Problem to work on → The entries should be restated word for word.

Records to process →
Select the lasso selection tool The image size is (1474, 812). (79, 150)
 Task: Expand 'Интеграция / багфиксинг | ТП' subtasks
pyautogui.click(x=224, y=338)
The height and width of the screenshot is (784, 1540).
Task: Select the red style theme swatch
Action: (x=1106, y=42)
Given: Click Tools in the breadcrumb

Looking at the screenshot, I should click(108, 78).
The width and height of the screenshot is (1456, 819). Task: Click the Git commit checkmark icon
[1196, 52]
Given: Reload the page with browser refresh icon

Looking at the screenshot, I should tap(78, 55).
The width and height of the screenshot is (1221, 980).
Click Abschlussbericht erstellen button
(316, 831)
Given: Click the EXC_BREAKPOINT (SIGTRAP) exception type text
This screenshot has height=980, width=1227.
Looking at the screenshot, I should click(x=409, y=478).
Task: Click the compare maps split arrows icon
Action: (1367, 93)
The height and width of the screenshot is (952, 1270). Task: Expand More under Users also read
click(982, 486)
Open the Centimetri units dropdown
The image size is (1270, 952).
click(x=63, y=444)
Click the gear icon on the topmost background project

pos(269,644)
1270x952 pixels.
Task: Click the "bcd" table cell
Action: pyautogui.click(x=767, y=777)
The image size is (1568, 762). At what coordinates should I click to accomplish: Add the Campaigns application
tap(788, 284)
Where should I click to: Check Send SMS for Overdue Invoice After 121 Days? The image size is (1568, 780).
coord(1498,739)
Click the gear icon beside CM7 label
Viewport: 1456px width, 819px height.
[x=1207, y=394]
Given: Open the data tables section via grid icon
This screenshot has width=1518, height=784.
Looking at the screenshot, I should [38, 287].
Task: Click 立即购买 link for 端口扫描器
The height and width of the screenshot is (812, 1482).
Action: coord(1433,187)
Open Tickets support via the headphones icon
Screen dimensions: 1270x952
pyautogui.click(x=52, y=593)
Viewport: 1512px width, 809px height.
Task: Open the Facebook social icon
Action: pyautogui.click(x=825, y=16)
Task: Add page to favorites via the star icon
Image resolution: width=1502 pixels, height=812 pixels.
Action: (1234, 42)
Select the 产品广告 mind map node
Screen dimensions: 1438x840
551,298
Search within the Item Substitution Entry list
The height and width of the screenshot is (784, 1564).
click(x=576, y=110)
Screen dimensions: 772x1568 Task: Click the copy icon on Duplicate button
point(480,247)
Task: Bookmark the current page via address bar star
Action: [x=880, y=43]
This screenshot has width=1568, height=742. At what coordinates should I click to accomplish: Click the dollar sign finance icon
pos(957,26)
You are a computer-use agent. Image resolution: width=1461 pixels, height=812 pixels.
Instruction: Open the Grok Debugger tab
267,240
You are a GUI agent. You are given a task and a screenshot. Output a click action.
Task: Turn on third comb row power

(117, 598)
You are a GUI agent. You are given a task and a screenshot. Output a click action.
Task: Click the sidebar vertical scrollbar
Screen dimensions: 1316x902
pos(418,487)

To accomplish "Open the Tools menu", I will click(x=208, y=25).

Task solution →
Select the lasso selection tool The image size is (1474, 812). (79, 150)
 Task: Expand 'Интеграция / багфиксинг | ТП' subtasks
pyautogui.click(x=224, y=338)
The height and width of the screenshot is (784, 1540).
Task: Select the red style theme swatch
Action: (x=1106, y=42)
Given: Click Tools in the breadcrumb

Looking at the screenshot, I should click(108, 78).
The width and height of the screenshot is (1456, 819). Task: Click the Git commit checkmark icon
[1196, 52]
Given: Reload the page with browser refresh icon

Looking at the screenshot, I should tap(78, 55).
The width and height of the screenshot is (1221, 980).
Click Abschlussbericht erstellen button
(316, 831)
Given: Click the EXC_BREAKPOINT (SIGTRAP) exception type text
This screenshot has height=980, width=1227.
Looking at the screenshot, I should click(x=409, y=478).
Task: Click the compare maps split arrows icon
Action: (1367, 93)
The height and width of the screenshot is (952, 1270). Task: Expand More under Users also read
click(982, 486)
Open the Centimetri units dropdown
The image size is (1270, 952).
click(x=63, y=444)
Click the gear icon on the topmost background project

pos(269,644)
1270x952 pixels.
Task: Click the "bcd" table cell
Action: pyautogui.click(x=767, y=777)
The image size is (1568, 762). At what coordinates should I click to accomplish: Add the Campaigns application
tap(788, 284)
Where should I click to: Check Send SMS for Overdue Invoice After 121 Days? The image size is (1568, 780).
coord(1498,739)
Click the gear icon beside CM7 label
Viewport: 1456px width, 819px height.
[x=1207, y=394]
Given: Open the data tables section via grid icon
This screenshot has width=1518, height=784.
Looking at the screenshot, I should [38, 287].
Task: Click 立即购买 link for 端口扫描器
The height and width of the screenshot is (812, 1482).
Action: coord(1433,187)
Open Tickets support via the headphones icon
Screen dimensions: 1270x952
pyautogui.click(x=52, y=593)
Viewport: 1512px width, 809px height.
Task: Open the Facebook social icon
Action: pyautogui.click(x=825, y=16)
Task: Add page to favorites via the star icon
Image resolution: width=1502 pixels, height=812 pixels.
Action: (1234, 42)
Select the 产品广告 mind map node
Screen dimensions: 1438x840
551,298
Search within the Item Substitution Entry list
The height and width of the screenshot is (784, 1564).
click(x=576, y=110)
Screen dimensions: 772x1568 Task: Click the copy icon on Duplicate button
point(480,247)
Task: Bookmark the current page via address bar star
Action: [x=880, y=43]
This screenshot has width=1568, height=742. At what coordinates should I click to accomplish: Click the dollar sign finance icon
pos(957,26)
You are a computer-use agent. Image resolution: width=1461 pixels, height=812 pixels.
Instruction: Open the Grok Debugger tab
267,240
You are a GUI agent. You are given a task and a screenshot. Output a click action.
Task: Turn on third comb row power

(117, 598)
You are a GUI agent. You are given a task and a screenshot. Output a click action.
Task: Click the sidebar vertical scrollbar
Screen dimensions: 1316x902
pos(418,487)

To accomplish "Open the Tools menu", I will click(x=208, y=25).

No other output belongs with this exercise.